▶ About this exercise: Using the data below, copy each line that includes the word "sale".

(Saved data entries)

== Segment start ==

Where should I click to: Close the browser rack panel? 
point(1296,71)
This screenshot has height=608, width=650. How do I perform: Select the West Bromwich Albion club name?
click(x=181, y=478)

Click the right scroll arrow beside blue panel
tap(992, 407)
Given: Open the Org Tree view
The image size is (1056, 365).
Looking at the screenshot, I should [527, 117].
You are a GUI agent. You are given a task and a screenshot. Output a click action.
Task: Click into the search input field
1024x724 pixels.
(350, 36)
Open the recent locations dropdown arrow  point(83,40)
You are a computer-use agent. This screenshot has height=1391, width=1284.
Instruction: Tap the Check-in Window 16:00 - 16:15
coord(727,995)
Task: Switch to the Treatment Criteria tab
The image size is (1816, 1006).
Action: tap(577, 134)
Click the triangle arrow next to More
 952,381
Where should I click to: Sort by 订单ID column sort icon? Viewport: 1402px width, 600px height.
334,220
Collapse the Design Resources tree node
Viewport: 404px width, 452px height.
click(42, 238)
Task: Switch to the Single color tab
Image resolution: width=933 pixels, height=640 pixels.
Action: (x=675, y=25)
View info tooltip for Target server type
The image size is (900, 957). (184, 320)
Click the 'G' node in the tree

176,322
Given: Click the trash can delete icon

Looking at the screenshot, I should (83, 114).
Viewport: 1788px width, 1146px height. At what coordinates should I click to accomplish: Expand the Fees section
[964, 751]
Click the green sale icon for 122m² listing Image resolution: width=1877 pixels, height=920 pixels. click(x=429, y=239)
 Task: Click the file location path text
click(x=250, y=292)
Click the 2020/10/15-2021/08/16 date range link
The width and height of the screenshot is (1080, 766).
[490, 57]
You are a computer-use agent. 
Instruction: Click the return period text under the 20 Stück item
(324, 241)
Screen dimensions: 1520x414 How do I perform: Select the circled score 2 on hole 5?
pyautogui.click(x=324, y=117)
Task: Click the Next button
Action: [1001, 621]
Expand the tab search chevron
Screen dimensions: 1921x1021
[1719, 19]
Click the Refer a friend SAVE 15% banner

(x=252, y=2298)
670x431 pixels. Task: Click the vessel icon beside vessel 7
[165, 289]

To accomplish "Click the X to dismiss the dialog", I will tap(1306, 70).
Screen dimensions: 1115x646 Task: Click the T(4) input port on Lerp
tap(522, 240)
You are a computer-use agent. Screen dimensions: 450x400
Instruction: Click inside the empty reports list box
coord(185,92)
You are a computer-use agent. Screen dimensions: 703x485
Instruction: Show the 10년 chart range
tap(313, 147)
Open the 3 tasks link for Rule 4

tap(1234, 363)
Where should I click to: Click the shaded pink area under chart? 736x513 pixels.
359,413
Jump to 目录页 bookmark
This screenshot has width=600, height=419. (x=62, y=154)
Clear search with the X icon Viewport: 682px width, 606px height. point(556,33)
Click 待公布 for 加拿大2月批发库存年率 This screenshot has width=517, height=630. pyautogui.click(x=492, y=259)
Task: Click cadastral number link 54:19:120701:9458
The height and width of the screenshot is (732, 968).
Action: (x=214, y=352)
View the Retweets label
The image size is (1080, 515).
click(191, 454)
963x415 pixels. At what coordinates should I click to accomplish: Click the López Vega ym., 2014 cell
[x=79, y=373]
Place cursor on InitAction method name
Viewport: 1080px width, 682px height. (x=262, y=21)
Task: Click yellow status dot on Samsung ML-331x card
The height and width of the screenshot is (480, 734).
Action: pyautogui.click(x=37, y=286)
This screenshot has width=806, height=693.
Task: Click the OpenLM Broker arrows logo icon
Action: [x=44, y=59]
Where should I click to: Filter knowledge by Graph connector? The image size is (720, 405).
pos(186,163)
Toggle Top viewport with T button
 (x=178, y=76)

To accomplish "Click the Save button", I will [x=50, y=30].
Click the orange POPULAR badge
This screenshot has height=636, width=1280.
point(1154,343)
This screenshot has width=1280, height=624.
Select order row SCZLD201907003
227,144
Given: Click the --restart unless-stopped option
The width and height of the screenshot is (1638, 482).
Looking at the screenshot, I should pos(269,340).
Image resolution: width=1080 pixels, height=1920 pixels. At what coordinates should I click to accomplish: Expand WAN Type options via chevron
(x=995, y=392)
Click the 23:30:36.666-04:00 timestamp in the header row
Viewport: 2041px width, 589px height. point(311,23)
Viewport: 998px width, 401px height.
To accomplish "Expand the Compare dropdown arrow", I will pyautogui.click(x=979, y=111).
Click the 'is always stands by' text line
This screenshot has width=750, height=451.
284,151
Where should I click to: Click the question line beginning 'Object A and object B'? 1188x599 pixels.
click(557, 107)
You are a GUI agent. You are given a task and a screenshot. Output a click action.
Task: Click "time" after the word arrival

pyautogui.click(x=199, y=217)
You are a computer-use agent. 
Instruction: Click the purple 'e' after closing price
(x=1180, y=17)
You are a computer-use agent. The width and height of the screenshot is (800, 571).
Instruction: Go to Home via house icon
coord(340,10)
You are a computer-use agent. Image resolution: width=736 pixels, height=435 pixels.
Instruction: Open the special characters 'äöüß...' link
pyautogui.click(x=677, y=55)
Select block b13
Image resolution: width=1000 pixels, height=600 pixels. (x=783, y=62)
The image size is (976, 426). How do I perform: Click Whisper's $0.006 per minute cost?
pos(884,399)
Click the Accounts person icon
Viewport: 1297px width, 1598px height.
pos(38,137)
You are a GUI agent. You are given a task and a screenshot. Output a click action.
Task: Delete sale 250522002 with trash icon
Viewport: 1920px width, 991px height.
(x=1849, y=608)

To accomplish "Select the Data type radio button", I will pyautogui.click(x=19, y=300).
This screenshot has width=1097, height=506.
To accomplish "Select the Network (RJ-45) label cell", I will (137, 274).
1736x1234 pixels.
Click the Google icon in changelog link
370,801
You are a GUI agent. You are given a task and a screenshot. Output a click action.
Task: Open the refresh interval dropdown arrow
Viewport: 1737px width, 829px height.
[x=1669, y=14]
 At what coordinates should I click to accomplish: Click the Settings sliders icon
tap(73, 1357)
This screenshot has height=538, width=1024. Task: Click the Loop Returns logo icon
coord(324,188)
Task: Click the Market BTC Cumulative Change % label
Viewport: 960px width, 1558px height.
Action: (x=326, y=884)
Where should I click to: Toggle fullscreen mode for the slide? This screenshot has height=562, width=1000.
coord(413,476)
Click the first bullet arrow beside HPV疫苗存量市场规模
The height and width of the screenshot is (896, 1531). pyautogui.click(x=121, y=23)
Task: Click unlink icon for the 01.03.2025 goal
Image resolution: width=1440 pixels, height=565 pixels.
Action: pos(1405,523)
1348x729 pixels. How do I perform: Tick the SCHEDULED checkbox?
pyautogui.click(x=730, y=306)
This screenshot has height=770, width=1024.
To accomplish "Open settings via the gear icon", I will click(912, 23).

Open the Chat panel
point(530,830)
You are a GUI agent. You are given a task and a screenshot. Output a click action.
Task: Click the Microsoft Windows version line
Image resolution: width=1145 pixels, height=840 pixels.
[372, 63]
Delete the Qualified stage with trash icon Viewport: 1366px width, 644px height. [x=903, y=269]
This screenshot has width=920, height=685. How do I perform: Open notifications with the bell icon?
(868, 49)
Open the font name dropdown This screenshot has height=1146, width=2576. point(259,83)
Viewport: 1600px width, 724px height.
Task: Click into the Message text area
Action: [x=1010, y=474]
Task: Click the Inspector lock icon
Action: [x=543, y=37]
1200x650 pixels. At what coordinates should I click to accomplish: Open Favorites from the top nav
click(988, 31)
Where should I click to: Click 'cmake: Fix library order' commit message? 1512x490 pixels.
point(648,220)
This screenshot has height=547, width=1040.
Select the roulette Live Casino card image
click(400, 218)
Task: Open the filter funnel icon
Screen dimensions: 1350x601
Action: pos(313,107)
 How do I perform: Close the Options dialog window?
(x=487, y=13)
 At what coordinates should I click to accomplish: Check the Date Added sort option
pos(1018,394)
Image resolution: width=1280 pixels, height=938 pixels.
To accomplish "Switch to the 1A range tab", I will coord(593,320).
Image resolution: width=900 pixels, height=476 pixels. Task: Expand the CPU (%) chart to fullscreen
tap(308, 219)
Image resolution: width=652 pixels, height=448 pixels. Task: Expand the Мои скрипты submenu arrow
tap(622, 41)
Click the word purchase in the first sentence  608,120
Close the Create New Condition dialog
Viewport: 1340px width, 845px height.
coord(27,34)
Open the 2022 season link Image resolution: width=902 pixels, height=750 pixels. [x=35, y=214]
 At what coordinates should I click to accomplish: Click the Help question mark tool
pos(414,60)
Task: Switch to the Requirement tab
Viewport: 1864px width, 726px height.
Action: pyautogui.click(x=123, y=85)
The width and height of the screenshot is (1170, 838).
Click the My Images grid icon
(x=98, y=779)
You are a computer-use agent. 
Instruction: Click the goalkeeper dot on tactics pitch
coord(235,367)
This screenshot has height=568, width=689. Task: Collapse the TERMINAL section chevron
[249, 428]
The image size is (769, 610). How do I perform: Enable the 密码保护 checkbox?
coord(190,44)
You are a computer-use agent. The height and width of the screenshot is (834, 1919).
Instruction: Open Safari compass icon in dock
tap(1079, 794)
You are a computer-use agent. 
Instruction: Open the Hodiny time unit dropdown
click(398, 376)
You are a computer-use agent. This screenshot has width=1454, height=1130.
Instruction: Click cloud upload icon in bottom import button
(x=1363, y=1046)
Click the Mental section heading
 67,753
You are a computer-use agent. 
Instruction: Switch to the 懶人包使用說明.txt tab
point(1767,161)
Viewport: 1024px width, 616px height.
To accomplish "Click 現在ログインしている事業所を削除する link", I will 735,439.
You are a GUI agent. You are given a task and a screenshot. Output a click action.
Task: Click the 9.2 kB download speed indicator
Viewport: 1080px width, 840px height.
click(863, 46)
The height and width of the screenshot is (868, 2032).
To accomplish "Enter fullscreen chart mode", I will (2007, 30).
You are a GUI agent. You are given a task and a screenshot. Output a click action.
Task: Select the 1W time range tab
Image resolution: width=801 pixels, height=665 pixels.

== Segment end ==

▶ Written response:
Click the green sale icon for 122m² listing Image resolution: width=1877 pixels, height=920 pixels. click(x=429, y=239)
Task: Delete sale 250522002 with trash icon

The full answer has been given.